年を追うごとに減ってゆく同胞達に、ルークがひそかに心を痛めていたのをアッシュは知っている。それと同時に、いつ自分が消えるのだろうかという恐怖を抱いていたことも。
そして今日フローリアンが消えたという連絡が入ったということは、ルークが恐れていたもう一つのことが現実になったということなのだと言うことも、アッシュは知っている。

「……これで、本当に俺だけになったんだな」

そう、ルークはいまやこの世界に生きるたった一人のレプリカだった。
たった一人の異邦人。同胞と呼べる存在は、もう一人もこの世界にはいない。彼らはすべて音譜帯へと還っていってしまったのだから。
それはどんな気持ちだろうか。
ルークには家族も友人もいる。だが、彼と同じレプリカはもうこの世界には誰もいないのだ。

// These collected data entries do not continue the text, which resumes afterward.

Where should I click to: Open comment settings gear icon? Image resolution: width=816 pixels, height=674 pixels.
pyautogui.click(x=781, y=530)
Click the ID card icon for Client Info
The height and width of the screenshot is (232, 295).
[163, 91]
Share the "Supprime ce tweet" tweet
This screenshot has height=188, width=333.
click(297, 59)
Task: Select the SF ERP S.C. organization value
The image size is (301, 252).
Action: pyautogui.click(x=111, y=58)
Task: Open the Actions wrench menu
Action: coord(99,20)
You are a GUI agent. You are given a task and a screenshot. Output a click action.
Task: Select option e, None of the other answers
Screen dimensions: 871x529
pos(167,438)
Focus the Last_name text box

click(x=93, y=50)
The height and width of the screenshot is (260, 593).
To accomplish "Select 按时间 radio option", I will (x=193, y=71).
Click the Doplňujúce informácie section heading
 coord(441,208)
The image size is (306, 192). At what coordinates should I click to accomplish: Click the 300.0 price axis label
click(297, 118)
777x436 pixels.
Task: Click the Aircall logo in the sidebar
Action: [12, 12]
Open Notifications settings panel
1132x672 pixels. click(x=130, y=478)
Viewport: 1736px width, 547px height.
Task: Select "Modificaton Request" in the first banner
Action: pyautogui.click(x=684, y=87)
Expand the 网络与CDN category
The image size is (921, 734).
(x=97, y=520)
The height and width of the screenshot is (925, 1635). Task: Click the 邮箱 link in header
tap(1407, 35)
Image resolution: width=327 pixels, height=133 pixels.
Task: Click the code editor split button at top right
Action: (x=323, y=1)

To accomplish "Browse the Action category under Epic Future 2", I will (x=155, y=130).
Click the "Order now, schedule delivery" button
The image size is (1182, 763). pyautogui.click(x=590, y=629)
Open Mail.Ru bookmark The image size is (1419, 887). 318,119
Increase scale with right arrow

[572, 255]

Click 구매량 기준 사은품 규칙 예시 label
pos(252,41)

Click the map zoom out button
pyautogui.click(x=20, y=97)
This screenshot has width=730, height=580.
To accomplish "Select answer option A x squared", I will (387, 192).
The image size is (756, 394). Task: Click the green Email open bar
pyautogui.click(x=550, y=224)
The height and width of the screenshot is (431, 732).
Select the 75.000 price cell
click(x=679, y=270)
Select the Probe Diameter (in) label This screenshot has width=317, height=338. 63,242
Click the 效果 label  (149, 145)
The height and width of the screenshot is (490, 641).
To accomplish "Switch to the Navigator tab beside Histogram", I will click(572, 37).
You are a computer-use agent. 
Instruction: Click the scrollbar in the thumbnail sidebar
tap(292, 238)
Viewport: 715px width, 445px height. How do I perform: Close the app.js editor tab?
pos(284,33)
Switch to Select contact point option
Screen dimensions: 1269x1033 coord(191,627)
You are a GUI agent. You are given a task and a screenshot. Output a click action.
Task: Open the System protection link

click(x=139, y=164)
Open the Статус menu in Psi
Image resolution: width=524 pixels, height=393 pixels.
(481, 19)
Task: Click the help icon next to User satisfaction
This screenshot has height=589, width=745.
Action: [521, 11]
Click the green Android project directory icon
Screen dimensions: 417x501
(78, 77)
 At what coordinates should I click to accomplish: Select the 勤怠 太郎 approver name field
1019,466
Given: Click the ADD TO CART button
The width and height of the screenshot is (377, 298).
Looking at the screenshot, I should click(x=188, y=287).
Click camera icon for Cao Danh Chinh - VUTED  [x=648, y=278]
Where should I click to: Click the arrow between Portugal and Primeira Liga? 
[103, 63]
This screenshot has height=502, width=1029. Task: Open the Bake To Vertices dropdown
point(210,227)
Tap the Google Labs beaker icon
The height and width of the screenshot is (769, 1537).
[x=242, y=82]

「そうだな、おまえはこの世界でたった一人のレプリカになる」
「アッシュ……」

ルークはのろのろと顔をあげると、すぐ隣にいるアッシュの顔を見あげた。

「だが、おまえと同じ存在がすべてこの世界からいなくなったわけじゃない。まだいるだろう? おまえのオリジナルである、この俺が」

ルークの翡翠色の瞳が、大きく見開かれる。

「レプリカという同胞がこの世界にいなくても、半身である俺がまだここにいる。だからおまえはこの世界でたった一人の存在じゃない。わかるな?」

そっとルークの髪に触れ、そのまま頬へと手を滑らせる。ひんやりとした頬の感触。だがすぐにそれを熱くさせる涙がルークの瞳からこぼれ落ちて、アッシュの手を濡らした。
震えながら伸ばされた手に引かれるように身を屈めると、子供のようにルークが抱きついてくる。
肩に触れる唇が小さくしゃくり上げる音を聞きながら、あやすようにそっと背を撫でてやるとさらに強くしがみついてくる。アッシュはルークの体を横抱きに抱き上げると、ルークが座っていた椅子に自分が腰をおろして膝の上にルークの体をのせた。
安定したことでさらに強く抱きついてきた体を優しく抱きしめながら、泣きたいがままにさせておく。
たった一人だけこの世界に取り残されてしまった存在。
だがそんなルークが可哀想だと思うと同時に、アッシュは自分が暗い喜びを胸の奥底で感じていることも知っている。
これで、ルークにとって同じ存在は、この世界に自分以外にはいなくなってしまったのだ。
それが歪んだ愉悦であることはわかっている。だが、それでも思わずにはいられないのだ。それが嬉しいと。



優しく抱きしめ、そっと頬にキスを落とす。
愛しくてたまらない、たった一つの存在。
この世界に取り残されてしまった、最後の一人。
仔羊の群れの中に残された、最後のライオン。
だから最後まで愛そう。その命が終わるその瞬間までも。




END
(08/05/09)



ライオンなのはイメージで。たった一人崖の上にいる感じ。